__Excerpted passage__:
So, when implementing a new task, your focus will be on the execute method, leveraging task.get_variable(), self.get_config(), and task.complete or task.failure() for outputs.

Implementing the tasks for our example workflow⚓︎

In general, for each workflow step modelled as external worker task, you have to do the following:

  1. Create a Handler Class

    • Create a new Python file (e.g., my_custom_tasks.py) or add to an existing one within the src/worker/ directory structure (e.g., src/worker/custom/tasks.py).
    • Define a new class that inherits from worker.common.task_handler.TaskHandler.
  2. Implement the execute Method

Task implementation⚓︎

For our tutorial example we have two tasks to implement, the “Discovery STAC Items” and the “Process STAC Item” task. For simplicity we will implement both handler classes in the same Python module as shown below. The full Python file is located here.

class TutorialDiscoverItemsTaskHandler(TaskHandler):
    def execute(self, task: ExternalTask, config: dict) -> TaskResult:
        log_context = {
            "WORKER_ID": task.get_worker_id(),
            "TASK_ID": task.get_task_id(),
            "TOPIC_NAME": task.get_topic_name(),
        }
        log_with_context("Starting DiscoverItems task ...", log_context)

        try:
            # no input data needed for this task

            # get STAC API url from configuration
            api_url = self.get_config("service_url", "https://stac.dataspace.copernicus.eu/v1/")

            # 2. Perform task logic
            log_with_context(f"Searching STAC items using API: {api_url}", log_context)
            # stac search
            catalog = Client.open(api_url, headers=[])

__Task statement__: Carry on the tutorial on implementing STAC worker task handlers from the point where it stops. You won't need the data that comes after this.

__Supplied information__:

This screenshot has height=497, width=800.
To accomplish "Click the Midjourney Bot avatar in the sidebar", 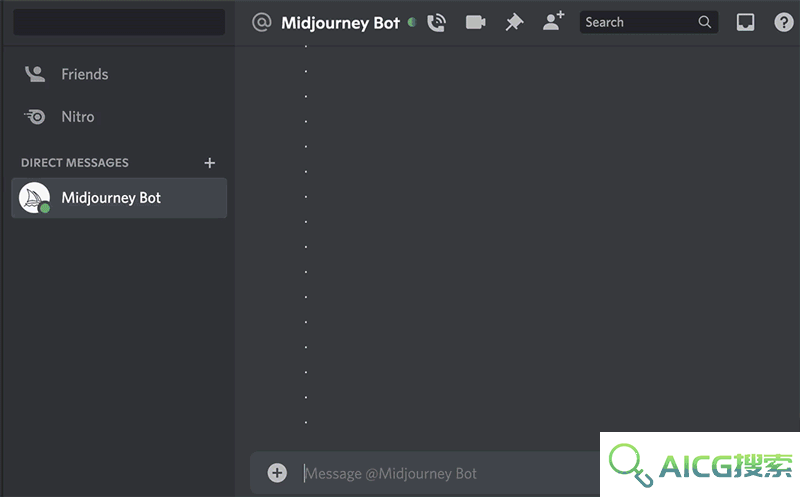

__Result of this exercise__:
            search = catalog.search(max_items=100, collections="sentinel-2-l2a", datetime="2025-07-02")
            items = list(search.items_as_dicts())

            # 3. Return success with output variables
            log_with_context("DiscoverItems task completed successfully.", log_context)
            return task.complete(global_variables={"items": items})

        except Exception as e:
            return task.failure(
                error_message="Error in TutorialDiscoverItemsTaskHandler",
                error_details=str(e),
                max_retries=0,
                retry_timeout=0,
            )

class TutorialProcessItemTaskHandler(TaskHandler):
    def execute(self, task: ExternalTask, config: dict) -> TaskResult:
        log_context = {
            "WORKER_ID": task.get_worker_id(),
            "TASK_ID": task.get_task_id(),
            "TOPIC_NAME": task.get_topic_name(),
        }
        log_with_context("Starting ProcessItem task ...", log_context)

        try:
            # 1. Get input variables
            item = task.get_variable("item")

            if not item:
                return task.failure(
                    error_message="Missing input variable",
                    error_details="The variable 'item' is missing",
                    max_retries=0,
                    retry_timeout=0,
                )

            # 2. Perform task logic: just logging the item
            log_with_context(f"Processing item {item}", log_context)

            # 3. Return success, no output variable produced by this task
            log_with_context("ProcessItem task completed successfully.", log_context)
            return task.complete()

        except Exception as e:
            return task.failure(
                error_message="Error in TutorialProcessItemTaskHandler",
                error_details=str(e),
                max_retries=0,
                retry_timeout=0,
            )

Best practices⚓︎

  • Logging: Use log_with_context for all logging. Include task.get_task_id() and task.get_topic_name() in your log_context for better traceability.
  • Input Variables: Retrieve any necessary input variables passed from the workflow using task.get_variable("variable_name").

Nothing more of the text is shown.